『鬼人幻燈抄』、毎週その深遠な物語と美しい映像から目が離せませんね。今回も僕の想いを語りますのでどうかお付き合いください。
前回の第7話「九段坂呪い宵」の感想はこちらです。
https://biwaochan-blog.com/commentary-on-episode-7-of-kijin-gentou-sho-the-cursed-night-of-kudanzaka/
さて、第8話のタイトルは「花宵簪(はなよいかんざし)(前編)」。嘉永七年(1854年)の春、桜舞う江戸が舞台です。しかし、その華やかさとは対照的に、物語は吉原遊郭の暗部から始まり、新たな登場人物、そしてヒロインの一人である奈津を襲う不可解な事件へと展開していきます。多くの謎と伏線が提示され、物語が大きく動き出す予感に満ちた回でした。今回は、この「花宵簪(前編)」を徹底的に解説し、その奥に秘められた人間ドラマと怪異の真相に迫ります。
(ネタバレ注意)本ブログは「鬼人幻燈抄」の理解を促進するためにアニメの放送内容、原作の記述等、ネタバレになる部分を多く含みます。アニメ放送時点で明らかになっていない点についても言及していますので、ネタバレを嫌う方にはおすすめできません。
しかし、本ブログを読んだ後、アニメを見直すと、鬼人幻燈抄をより深く楽しめるはずです。
あらすじ:嘉永七年、春。江戸に蠢く鬼と新たな出会い
吉原の夜桜に散る魂 – 悲しき鬼女の最期
物語は嘉永七年(1854年)の春、江戸吉原から始まります。夜桜の下で男を殺すという醜悪な鬼女の噂。情報屋である夜鷹(よたか)からの依頼を受けた甚夜は、満開の桜の下でその鬼女と対峙します。ぼろを纏い、顔は梅毒で醜く爛れ、「いたい、いたい」と泣き叫ぶその姿は、かつて吉原の遊女だった女の哀れな末路でした。

「お侍様、私を買ってくださいませんか?」と涙ながらに懇願する鬼女に対し、甚夜は「遠慮しておこう」と冷徹に言い放ちます。逆上し襲い掛かる鬼女に、甚夜は名を問いますが、返事はありません。「残念だ」という言葉と共に、葛野に伝わる宝刀「夜來(やらい)」で鬼女を斬り伏せるのでした。
そこに現れた夜鷹は、報酬を渡しながら、鬼女の身の上を語ります。吉原に囚われ、男たちに弄ばれ続けた結果、心も体も病み、梅毒に侵されて鬼へと成り果てた元遊女。
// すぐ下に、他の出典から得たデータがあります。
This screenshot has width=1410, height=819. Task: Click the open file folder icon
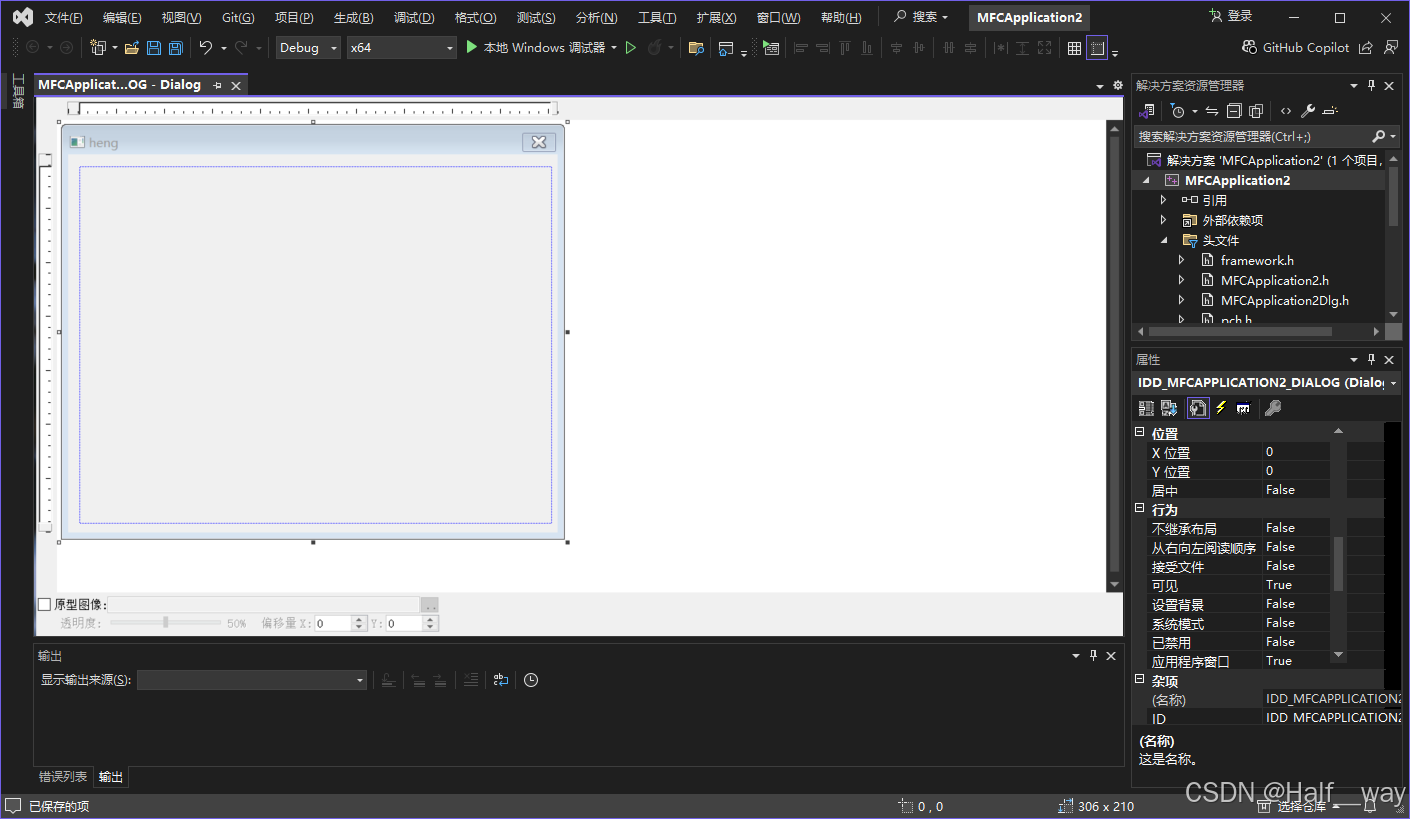point(132,48)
「桜の下で男を殺すだけの鬼女になった」と。夜鷹自身も「アタシもいつかはああなるかもしれない」と自嘲し、甚夜に「もし私が五日夜桜の下の鬼になったら一思いに殺しておくれ。金は払ってやれないけどね」と頼みますが、甚夜は「タダ働きは勘弁してくれ」と素っ気なく返すのでした。このやり取りには、遊女という存在の儚さと、甚夜の非情さの裏にある複雑な感情が垣間見えます。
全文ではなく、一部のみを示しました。